André Enegren, qui reconnaît clairement la
valeur du projet arendtien, comme «théorie communautaire du
pouvoir», lui objecte pourtant, en accord avec les réalistes,
l'impossibilité de pratiquer la théorie politique qu'elle a
propagée parce que cette dernière soutient la perfection de la
délibération plurielle en oubliant les possibilités de
corruption de la parole_.
Arendt ne voulait pas bâtir des systèmes
politiques prêts à être appliqués ; elle disait
qu'elle voulait dire et décrire ce que les hommes font, ce qu'ils vivent
ensemble. Et cela la conduisit à se dire théoricienne de la
politique. Après avoir dit et analysé ce que les hommes vivaient,
Hannah Arendt re-pensera le politique pour en proposer les règles.

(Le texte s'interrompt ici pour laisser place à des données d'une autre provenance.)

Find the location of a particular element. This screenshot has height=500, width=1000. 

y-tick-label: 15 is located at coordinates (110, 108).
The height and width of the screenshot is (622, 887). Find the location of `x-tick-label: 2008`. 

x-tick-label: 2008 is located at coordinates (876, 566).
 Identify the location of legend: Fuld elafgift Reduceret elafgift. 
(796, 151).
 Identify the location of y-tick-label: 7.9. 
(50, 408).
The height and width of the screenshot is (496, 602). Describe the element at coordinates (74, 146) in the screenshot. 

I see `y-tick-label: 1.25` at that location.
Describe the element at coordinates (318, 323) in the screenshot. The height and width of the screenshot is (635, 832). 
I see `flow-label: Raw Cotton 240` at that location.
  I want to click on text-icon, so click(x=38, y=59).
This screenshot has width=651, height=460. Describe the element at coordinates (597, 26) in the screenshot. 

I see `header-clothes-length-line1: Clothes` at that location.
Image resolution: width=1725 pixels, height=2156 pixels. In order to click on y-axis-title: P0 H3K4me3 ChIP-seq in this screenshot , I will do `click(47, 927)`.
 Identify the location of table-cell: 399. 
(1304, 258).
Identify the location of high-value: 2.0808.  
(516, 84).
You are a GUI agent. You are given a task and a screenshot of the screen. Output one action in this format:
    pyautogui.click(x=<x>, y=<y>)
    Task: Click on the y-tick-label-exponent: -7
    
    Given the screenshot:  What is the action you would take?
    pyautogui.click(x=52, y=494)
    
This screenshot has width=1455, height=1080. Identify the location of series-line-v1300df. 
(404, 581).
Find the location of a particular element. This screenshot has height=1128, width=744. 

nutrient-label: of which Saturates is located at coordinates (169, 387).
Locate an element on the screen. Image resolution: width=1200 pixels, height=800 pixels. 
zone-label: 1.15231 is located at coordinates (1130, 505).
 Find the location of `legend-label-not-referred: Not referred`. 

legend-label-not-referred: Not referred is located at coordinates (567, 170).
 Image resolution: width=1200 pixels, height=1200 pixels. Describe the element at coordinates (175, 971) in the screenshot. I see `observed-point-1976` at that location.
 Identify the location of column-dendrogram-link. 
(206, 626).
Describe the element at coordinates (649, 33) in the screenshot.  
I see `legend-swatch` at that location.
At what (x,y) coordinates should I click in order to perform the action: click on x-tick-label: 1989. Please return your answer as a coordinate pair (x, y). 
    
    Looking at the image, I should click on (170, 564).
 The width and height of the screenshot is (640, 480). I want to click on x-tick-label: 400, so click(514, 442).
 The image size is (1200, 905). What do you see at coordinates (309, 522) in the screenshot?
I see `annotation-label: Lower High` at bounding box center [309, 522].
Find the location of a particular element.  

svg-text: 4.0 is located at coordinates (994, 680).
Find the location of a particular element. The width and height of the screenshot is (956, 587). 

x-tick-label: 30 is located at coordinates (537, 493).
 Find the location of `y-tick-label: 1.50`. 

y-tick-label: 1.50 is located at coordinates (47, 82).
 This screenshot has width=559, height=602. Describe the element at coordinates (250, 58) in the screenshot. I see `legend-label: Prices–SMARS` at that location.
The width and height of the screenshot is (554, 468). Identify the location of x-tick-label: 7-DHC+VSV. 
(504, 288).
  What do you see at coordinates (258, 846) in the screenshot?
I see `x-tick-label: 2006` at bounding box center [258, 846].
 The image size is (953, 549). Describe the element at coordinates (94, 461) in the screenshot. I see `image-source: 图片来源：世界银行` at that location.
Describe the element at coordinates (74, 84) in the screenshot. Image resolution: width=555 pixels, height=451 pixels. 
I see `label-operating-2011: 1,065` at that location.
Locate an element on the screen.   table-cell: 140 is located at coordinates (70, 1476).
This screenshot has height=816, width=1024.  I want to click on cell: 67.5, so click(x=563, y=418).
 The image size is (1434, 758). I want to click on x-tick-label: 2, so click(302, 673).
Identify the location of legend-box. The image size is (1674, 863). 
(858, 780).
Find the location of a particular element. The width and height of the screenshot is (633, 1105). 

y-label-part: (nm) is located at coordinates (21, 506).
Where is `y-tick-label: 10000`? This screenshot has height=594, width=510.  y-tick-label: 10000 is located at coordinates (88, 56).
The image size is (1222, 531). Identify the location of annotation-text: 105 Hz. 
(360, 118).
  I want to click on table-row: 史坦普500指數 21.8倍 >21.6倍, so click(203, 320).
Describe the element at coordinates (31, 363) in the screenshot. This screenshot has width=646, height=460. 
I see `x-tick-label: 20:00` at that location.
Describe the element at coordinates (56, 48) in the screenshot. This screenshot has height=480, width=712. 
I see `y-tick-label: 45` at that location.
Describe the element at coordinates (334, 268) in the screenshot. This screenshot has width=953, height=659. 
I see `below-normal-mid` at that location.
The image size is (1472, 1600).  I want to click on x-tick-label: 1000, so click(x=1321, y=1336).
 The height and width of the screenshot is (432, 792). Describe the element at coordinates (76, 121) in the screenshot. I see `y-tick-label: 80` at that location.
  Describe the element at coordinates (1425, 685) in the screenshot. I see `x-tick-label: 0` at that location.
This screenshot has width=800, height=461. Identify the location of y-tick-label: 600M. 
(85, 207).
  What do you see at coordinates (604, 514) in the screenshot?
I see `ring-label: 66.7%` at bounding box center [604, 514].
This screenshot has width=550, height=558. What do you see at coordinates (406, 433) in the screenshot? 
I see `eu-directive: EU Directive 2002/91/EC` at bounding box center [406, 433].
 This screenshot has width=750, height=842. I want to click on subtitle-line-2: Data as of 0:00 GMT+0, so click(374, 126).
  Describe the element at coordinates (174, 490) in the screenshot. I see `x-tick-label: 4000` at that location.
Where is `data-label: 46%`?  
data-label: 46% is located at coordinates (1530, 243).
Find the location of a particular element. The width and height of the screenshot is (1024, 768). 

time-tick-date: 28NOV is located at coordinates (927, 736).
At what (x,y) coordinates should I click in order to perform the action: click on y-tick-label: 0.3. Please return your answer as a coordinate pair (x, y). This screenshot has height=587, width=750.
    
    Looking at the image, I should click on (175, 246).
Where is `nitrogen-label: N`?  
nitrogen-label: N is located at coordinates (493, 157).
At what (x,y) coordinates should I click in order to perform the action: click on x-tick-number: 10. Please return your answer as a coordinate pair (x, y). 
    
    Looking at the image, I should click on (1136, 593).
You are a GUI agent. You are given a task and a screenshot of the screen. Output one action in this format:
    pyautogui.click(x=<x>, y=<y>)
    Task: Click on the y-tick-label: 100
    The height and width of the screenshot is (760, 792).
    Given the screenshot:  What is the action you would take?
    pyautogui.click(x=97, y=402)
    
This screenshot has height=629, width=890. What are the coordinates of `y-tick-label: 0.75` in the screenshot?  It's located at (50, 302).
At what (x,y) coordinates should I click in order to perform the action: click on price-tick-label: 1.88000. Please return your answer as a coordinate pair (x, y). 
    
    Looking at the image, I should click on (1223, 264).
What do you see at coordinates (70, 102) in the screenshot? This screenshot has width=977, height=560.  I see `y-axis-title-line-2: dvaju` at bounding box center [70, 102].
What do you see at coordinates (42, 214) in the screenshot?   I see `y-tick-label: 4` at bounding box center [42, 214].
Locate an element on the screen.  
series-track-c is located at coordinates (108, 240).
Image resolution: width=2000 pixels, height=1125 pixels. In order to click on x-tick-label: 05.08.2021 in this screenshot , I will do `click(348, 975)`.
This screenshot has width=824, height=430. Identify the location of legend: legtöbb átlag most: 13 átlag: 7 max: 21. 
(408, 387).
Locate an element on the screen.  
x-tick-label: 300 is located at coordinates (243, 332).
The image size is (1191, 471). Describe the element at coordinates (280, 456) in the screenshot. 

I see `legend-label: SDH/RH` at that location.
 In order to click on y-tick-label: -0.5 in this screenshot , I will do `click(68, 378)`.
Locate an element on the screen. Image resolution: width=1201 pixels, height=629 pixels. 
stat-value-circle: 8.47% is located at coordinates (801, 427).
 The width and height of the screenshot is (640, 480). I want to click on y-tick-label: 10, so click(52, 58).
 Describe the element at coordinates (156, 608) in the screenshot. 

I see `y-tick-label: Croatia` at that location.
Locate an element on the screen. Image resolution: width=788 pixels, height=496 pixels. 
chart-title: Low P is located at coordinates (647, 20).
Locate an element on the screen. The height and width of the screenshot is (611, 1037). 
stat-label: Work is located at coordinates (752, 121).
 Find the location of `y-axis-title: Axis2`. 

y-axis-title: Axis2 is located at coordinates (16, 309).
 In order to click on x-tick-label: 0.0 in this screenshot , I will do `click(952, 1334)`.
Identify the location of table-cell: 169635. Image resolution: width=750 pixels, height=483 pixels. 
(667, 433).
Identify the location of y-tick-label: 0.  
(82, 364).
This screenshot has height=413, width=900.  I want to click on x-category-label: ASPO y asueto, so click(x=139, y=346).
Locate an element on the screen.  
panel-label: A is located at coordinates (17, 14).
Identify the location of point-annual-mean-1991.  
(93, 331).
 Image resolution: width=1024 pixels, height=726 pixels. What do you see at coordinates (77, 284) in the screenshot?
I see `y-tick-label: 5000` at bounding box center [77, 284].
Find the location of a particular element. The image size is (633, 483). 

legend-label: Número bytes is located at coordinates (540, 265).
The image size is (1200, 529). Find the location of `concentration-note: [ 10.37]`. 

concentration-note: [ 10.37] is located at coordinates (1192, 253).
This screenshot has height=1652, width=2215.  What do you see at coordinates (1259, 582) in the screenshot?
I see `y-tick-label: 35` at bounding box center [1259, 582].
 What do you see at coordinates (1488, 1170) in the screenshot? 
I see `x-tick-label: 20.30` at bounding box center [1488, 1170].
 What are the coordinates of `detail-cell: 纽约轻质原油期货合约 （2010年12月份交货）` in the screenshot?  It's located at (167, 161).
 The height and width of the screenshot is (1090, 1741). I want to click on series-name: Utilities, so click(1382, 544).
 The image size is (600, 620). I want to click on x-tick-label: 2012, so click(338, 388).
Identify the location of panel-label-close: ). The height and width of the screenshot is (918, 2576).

Nous
pensons aussi que, dans l'histoire de la pensée, depuis les temps
anciens, personne n'a donné un modèle politique qu'il suffirait
d'appliquer en quelque pays pour transformer, de manière miraculeuse, sa
réalité politique.
Une autre question qu'on pose à Arendt aujourd'hui et
celle que rapporte encore André Enegren : «A quoi bon poser des
règles d'un jeu auquel personne ne joue plus ? »_. Cette question
signifie en fait que la théorie politique d'Arendt est hors de
proportion avec le jeu politique actuel, où il y a un manque
évident «et de la transparence de la parole et de la
limpidité du regard». Le politique s'est aujourd'hui
déguisé pathologiquement en un «art d'obtenir une soumission
consentie»_.
Mais, sans accepter de se complaire en cet état
erroné du politique, Hannah
Arendt a voulu justement remonter au fondement du jeu
politique pour y retrouver
«l'esprit originel» : le domaine de la coexistence,
où les égaux discutent ensemble de
la gestion des affaires collectives. Il valait donc la peine
de redéfinir les règles du jeu
politique.
Nous pensons toutefois, après l'évocation de
ces quelques critiques, que Hannah Arendt garde le grand mérite d'avoir
osé dire ce que les hommes font, d'avoir soulevé les grandes
questions concernant le vécu politique, et la vie des hommes d'un point
de vue éthique, philosophique et anthropologique. Les questions qu'elle
pose ont suscité jusqu'à nos jours un débat interminable
et sérieux qui engage les penseurs et les acteurs politiques, les
philosophes et les moralistes, dans le souci de replacer l'homme à
l'intérieur de sa vocation à bien vivre, avec les autres, en se
réalisant avec eux hic et nunc. Mais comme tout initiateur d'actes, ou
d'une pensée, la pensée d'Arendt mérite d'être bien
comprise, complétée, contextualisée, prolongée et
adaptée, pour être plus efficace, c'est-à-dire plus
inspiratrice pour évaluer le politique actuel, en Afrique, en Asie, etc.
Ce travail incombe aux acteurs politiques, aux éditeurs de
théories politiques et aux lecteurs de Hannah Arendt.